Format Options for ETL Inputs and Outputs in AWS Glue - AWS Glue

Format Options for ETL Inputs and Outputs in AWS Glue

Various AWS Glue PySpark and Scala methods and transforms specify their input and/or output format using a format parameter and a format_options parameter. These parameters can take the following values.

Note

Currently, the only formats that streaming ETL jobs support are JSON, CSV, Parquet, ORC, Avro, and Grok.

format="avro"

This value designates the Apache Avro data format.

You can use the following format_options values with format="avro":

  • version — Specifies the version of Apache Avro reader/writer format to support. The default is "1.7". You can specify format_options={"version": “1.8”} to enable Avro logical type reading and writing. For more information, see the Apache Avro 1.7.7 Specification and Apache Avro 1.8.2 Specification.

    The Apache Avro 1.8 connector supports the following logical type conversions:

For the reader: this table shows the conversion between Avro data type (logical type and Avro primitive type) and AWS Glue DynamicFrame data type for Avro reader 1.7 and 1.8.

Avro Data Type:

Logical Type

Avro Data Type:

Avro Primitive Type

GlueDynamicFrame Data Type:

Avro Reader 1.7

GlueDynamicFrame Data Type:

Avro Reader 1.8

Decimal bytes BINARY Decimal
Decimal fixed BINARY Decimal
Date int INT Date
Time (millisecond) int INT INT
Time (microsecond) long LONG LONG
Timestamp (millisecond) long LONG Timestamp
Timestamp (microsecond) long LONG LONG
Duration (not a logical type) fixed of 12 BINARY BINARY

For the writer: this table shows the conversion between AWS Glue DynamicFrame data type and Avro data type for Avro writer 1.7 and 1.8.

AWS Glue DynamicFrame Data Type Avro Data Type:

Avro Writer 1.7

Avro Data Type:

Avro Writer 1.8

Decimal String decimal
Date String date
Timestamp String timestamp-micros

format="csv"

This value designates comma-separated-values as the data format (for example, see RFC 4180 and RFC 7111).

You can use the following format_options values with format="csv":

  • separator — Specifies the delimiter character.
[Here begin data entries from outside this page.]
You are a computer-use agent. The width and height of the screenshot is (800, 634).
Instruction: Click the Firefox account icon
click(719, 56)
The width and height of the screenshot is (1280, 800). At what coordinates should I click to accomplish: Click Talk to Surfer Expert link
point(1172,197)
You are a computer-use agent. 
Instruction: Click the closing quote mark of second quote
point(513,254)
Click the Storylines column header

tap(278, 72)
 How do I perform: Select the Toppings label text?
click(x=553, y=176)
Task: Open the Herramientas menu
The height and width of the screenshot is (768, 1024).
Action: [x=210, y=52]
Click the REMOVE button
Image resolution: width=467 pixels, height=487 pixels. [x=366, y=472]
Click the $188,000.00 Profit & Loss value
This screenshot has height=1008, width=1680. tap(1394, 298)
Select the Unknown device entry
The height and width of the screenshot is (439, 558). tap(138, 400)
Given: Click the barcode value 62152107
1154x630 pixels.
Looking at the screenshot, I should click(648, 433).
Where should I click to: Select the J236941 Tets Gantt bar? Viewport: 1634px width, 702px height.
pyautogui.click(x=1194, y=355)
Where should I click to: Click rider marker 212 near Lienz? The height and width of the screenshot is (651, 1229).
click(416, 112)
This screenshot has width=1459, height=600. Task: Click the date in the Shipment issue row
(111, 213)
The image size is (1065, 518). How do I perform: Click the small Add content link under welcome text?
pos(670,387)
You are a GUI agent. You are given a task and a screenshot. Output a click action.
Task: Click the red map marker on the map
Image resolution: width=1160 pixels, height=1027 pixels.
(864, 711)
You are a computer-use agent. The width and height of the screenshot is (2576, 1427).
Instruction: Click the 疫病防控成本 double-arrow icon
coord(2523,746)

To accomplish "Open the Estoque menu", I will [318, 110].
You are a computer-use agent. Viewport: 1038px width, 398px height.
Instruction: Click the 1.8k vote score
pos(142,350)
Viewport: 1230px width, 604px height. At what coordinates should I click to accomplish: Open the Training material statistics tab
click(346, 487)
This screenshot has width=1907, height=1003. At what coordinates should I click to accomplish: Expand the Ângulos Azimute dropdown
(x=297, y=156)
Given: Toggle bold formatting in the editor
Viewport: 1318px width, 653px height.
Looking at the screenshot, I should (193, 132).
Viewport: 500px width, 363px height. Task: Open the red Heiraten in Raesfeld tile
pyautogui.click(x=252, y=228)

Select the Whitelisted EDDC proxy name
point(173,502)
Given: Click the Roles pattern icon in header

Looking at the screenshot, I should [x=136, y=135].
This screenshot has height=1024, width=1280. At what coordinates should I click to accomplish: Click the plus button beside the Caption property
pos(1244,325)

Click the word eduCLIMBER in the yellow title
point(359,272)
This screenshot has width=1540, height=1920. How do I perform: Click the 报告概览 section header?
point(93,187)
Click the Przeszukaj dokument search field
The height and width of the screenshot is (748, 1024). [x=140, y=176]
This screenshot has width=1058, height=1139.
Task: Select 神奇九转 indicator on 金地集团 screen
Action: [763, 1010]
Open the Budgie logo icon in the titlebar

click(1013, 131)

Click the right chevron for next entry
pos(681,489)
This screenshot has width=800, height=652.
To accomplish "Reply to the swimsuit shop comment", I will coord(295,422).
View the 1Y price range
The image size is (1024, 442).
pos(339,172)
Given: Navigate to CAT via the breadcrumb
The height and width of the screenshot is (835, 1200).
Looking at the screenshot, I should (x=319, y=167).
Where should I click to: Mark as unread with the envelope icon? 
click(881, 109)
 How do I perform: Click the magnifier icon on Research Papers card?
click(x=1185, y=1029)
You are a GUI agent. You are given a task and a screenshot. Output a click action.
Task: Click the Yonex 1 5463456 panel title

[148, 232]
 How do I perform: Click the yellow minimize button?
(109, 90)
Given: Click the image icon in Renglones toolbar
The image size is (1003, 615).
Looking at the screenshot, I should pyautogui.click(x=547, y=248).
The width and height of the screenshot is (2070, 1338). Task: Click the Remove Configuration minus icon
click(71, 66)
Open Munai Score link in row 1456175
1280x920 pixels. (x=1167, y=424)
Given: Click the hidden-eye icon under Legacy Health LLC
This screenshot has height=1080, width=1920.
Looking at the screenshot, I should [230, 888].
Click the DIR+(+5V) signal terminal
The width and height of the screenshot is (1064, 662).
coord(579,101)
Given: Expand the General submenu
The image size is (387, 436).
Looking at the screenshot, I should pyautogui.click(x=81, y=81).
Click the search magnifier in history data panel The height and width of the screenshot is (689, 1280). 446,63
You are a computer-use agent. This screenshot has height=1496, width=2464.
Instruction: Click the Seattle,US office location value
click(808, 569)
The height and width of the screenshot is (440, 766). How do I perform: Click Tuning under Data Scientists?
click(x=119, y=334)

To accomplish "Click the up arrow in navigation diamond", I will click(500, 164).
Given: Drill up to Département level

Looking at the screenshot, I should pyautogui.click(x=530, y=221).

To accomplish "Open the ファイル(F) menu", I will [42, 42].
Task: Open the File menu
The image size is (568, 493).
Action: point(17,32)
The default is a comma: ",", but any other character can be specified.

  • escaper — Specifies a character to use for escaping. This option is used only when reading CSV files. The default value is none. If enabled, the character which immediately follows is used as-is, except for a small set of well-known escapes (\n, \r, \t, and \0).

  • quoteChar — Specifies the character to use for quoting. The default is a double quote: '"'. Set this to -1 to turn off quoting entirely.

  • multiLine — A Boolean value that specifies whether a single record can span multiple lines. This can occur when a field contains a quoted new-line character. You must set this option to True if any record spans multiple lines. The default value is False, which allows for more aggressive file-splitting during parsing.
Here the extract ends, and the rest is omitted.